ACTION ITEM » Please print the data that follows, keeping every line exact.

PROVIDED DATA »
***

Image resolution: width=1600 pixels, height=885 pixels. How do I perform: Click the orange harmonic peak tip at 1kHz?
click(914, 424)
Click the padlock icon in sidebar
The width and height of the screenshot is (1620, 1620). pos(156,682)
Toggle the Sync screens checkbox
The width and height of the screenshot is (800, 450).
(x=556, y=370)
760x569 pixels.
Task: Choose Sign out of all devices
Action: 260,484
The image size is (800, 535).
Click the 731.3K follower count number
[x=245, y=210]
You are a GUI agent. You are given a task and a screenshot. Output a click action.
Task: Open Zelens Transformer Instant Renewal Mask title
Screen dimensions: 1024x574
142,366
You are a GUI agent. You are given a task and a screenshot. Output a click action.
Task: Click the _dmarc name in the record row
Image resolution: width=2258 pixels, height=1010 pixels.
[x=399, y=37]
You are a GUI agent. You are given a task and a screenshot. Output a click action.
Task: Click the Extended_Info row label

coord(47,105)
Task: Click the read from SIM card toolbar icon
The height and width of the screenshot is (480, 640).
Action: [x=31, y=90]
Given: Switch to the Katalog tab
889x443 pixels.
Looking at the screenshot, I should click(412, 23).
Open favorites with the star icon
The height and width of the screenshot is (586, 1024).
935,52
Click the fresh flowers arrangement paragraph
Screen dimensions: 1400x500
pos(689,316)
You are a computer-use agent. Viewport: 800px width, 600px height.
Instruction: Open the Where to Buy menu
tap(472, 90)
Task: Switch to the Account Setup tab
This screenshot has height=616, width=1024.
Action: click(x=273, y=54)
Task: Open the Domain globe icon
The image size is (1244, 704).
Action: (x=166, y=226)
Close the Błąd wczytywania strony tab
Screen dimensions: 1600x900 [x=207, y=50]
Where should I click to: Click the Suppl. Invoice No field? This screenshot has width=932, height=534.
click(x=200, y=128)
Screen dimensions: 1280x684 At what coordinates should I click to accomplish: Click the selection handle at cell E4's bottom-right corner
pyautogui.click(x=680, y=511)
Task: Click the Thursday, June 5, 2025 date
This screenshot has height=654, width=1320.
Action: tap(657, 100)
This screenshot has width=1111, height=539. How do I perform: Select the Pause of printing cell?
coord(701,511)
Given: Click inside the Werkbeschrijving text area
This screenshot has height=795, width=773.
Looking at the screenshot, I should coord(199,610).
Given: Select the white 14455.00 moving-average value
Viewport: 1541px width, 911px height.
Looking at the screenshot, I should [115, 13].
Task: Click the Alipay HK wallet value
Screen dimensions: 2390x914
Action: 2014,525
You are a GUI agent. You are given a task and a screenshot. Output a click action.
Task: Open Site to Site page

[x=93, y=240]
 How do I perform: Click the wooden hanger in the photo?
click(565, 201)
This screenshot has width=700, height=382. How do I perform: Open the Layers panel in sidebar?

***

FINISHED TASK »
Image resolution: width=1600 pixels, height=885 pixels. How do I perform: Click the orange harmonic peak tip at 1kHz?
click(914, 424)
Click the padlock icon in sidebar
The width and height of the screenshot is (1620, 1620). pos(156,682)
Toggle the Sync screens checkbox
The width and height of the screenshot is (800, 450).
(x=556, y=370)
760x569 pixels.
Task: Choose Sign out of all devices
Action: 260,484
The image size is (800, 535).
Click the 731.3K follower count number
[x=245, y=210]
You are a GUI agent. You are given a task and a screenshot. Output a click action.
Task: Open Zelens Transformer Instant Renewal Mask title
Screen dimensions: 1024x574
142,366
You are a GUI agent. You are given a task and a screenshot. Output a click action.
Task: Click the _dmarc name in the record row
Image resolution: width=2258 pixels, height=1010 pixels.
[x=399, y=37]
You are a GUI agent. You are given a task and a screenshot. Output a click action.
Task: Click the Extended_Info row label

coord(47,105)
Task: Click the read from SIM card toolbar icon
The height and width of the screenshot is (480, 640).
Action: [x=31, y=90]
Given: Switch to the Katalog tab
889x443 pixels.
Looking at the screenshot, I should click(412, 23).
Open favorites with the star icon
The height and width of the screenshot is (586, 1024).
935,52
Click the fresh flowers arrangement paragraph
Screen dimensions: 1400x500
pos(689,316)
You are a computer-use agent. Viewport: 800px width, 600px height.
Instruction: Open the Where to Buy menu
tap(472, 90)
Task: Switch to the Account Setup tab
This screenshot has height=616, width=1024.
Action: click(x=273, y=54)
Task: Open the Domain globe icon
The image size is (1244, 704).
Action: (x=166, y=226)
Close the Błąd wczytywania strony tab
Screen dimensions: 1600x900 [x=207, y=50]
Where should I click to: Click the Suppl. Invoice No field? This screenshot has width=932, height=534.
click(x=200, y=128)
Screen dimensions: 1280x684 At what coordinates should I click to accomplish: Click the selection handle at cell E4's bottom-right corner
pyautogui.click(x=680, y=511)
Task: Click the Thursday, June 5, 2025 date
This screenshot has height=654, width=1320.
Action: tap(657, 100)
This screenshot has width=1111, height=539. How do I perform: Select the Pause of printing cell?
coord(701,511)
Given: Click inside the Werkbeschrijving text area
This screenshot has height=795, width=773.
Looking at the screenshot, I should coord(199,610).
Given: Select the white 14455.00 moving-average value
Viewport: 1541px width, 911px height.
Looking at the screenshot, I should [115, 13].
Task: Click the Alipay HK wallet value
Screen dimensions: 2390x914
Action: 2014,525
You are a GUI agent. You are given a task and a screenshot. Output a click action.
Task: Open Site to Site page

[x=93, y=240]
 How do I perform: Click the wooden hanger in the photo?
click(565, 201)
This screenshot has width=700, height=382. How do I perform: Open the Layers panel in sidebar?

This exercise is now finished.